La mère : T’y vérai à la retteleïe. Et tourtous ces écéillons (noix) quugni da tou panier ?
Natole : C’est d’assi l’Gustave, v’savez bii qu’il avont ïn nouyer ?
La mère : T’ai été assit ou parrïn nome ? Est-ce que lou gens d’la Grange aux Bous n’sont me enco arrivés ?
Natole : Si est, il avont v’nu hier da la vêpreïe, avo lou quate afants. Mârine m’idit : « J’a cru qui n’s’arvériime ». C’nème pou y ponde qu’i v’nont assi nous, c’est bii pou y couver. Quand il avont eïu soupé, i s’avont rassis conte lu fu. J’nu r’mettons pourtant point d’boû exprès. Tou parrïn n’y pouvait pu t’ni. Quand il i vu qu’il allai iête dix z’heures, et qu’i n’démarriime, lu v’la qui s’luve d’ïin grand : « Mais, qui m’dit, cueuïchons-nous, Marguerite, j’apêchans nous gens d’sarnaller ». Qui fue dit, fue fait, i dérouté sa blaude et sou col. Il i bii folu qu’i s’ana lliisse. Et la Marguerite m’u dit : « Sit’vu dîner avo nous, t’an’arai ta part ». J’a répondu qu’j’y vérous si voulii bii.
La mère : Et t’arai soin toujou du n’mi te balancer tout l’temps sd’su ta chayère coume tu fais avo nous. Et assi l’Busco ?
Natole : J’avans eïu des merles (nèfles) et des poumes du Jean Tondeur. J’avans étou anntré assi la Francine. Elle était bii detrète quand j’avans arrivé : j’cré bii qu’elle avait brai : « J’n’avoume vu qu’ma tinette était éclie, mou vin i répanndu. Tourtout s’i anallé. J’a ramassé coume j’a pouvu avo n’papinette. J’ma va vu l’faire goûter ». Sou vin sanntait l’mûche ; ça iétait trouble qu’on z’arait dit d’la bourbe. In’faume iête nareux pou boire d’la pereille drogue. Elle nous i donné în burdin (petit gâteau) qu’était sec coume burzulle.
La mère : Elle n’ime riche, la pouve laide : elle donne çu qu’elle i.
Natole : Comme j’utvunnii, j’avans vu la Faraude qui j’tait plein sou giron du plumes d’vant lou porte ! Oh ! qu’j’m’suis dit, i fri bon souper assi eux !
La mère : Mi, j’les counais bii.
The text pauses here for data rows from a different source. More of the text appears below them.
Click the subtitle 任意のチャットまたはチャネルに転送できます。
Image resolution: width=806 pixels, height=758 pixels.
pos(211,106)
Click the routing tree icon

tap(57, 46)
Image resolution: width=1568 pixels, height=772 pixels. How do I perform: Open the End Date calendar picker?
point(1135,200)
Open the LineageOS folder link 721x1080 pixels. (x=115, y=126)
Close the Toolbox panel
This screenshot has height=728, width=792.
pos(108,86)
I j’tot d’la plume du lou duvet d’vant mou porte, pour qu’on créyie qu’on menge assi zaou du le viande boutouneïe (de la volaille). I souperont des feïves grises anue, c’est mie qui tu l’dis.
V’là le dernier cau d’la messe qui soune, dépêche-tu d’t’analler. Et surtout qu’on s’tunie comme i faut.
Nicole Gérardot
Histoire tirée du livre de l’abbé Janel : « Le patois de Florent ».